What is needed>
From the listing below, copy each line that contains the word "computer".

=====

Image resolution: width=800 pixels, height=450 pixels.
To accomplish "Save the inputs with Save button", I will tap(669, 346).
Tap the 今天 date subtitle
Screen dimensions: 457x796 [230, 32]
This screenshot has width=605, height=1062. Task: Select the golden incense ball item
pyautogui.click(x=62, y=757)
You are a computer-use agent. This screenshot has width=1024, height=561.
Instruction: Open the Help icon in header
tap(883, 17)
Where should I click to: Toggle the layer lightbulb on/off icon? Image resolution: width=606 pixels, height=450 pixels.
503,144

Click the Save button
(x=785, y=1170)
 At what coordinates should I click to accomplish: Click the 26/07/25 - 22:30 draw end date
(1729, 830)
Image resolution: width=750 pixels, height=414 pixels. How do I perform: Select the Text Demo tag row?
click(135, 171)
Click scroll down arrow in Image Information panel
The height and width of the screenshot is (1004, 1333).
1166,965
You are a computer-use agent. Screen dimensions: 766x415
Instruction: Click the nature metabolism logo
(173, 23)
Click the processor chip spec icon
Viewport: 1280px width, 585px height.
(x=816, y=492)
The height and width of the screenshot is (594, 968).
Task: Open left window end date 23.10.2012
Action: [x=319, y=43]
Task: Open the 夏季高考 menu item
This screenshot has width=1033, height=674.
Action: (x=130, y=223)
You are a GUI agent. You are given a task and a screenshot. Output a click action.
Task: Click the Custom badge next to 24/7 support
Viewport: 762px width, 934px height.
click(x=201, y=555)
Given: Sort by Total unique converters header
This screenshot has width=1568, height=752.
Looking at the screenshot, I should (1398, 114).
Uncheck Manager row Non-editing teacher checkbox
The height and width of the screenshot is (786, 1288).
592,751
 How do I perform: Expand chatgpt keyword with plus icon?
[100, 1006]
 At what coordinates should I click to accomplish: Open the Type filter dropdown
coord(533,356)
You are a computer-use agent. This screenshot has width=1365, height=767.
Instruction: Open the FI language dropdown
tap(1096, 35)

=====

Output below>
You are a computer-use agent. This screenshot has width=1024, height=561.
You are a computer-use agent. Screen dimensions: 766x415
You are a computer-use agent. This screenshot has width=1365, height=767.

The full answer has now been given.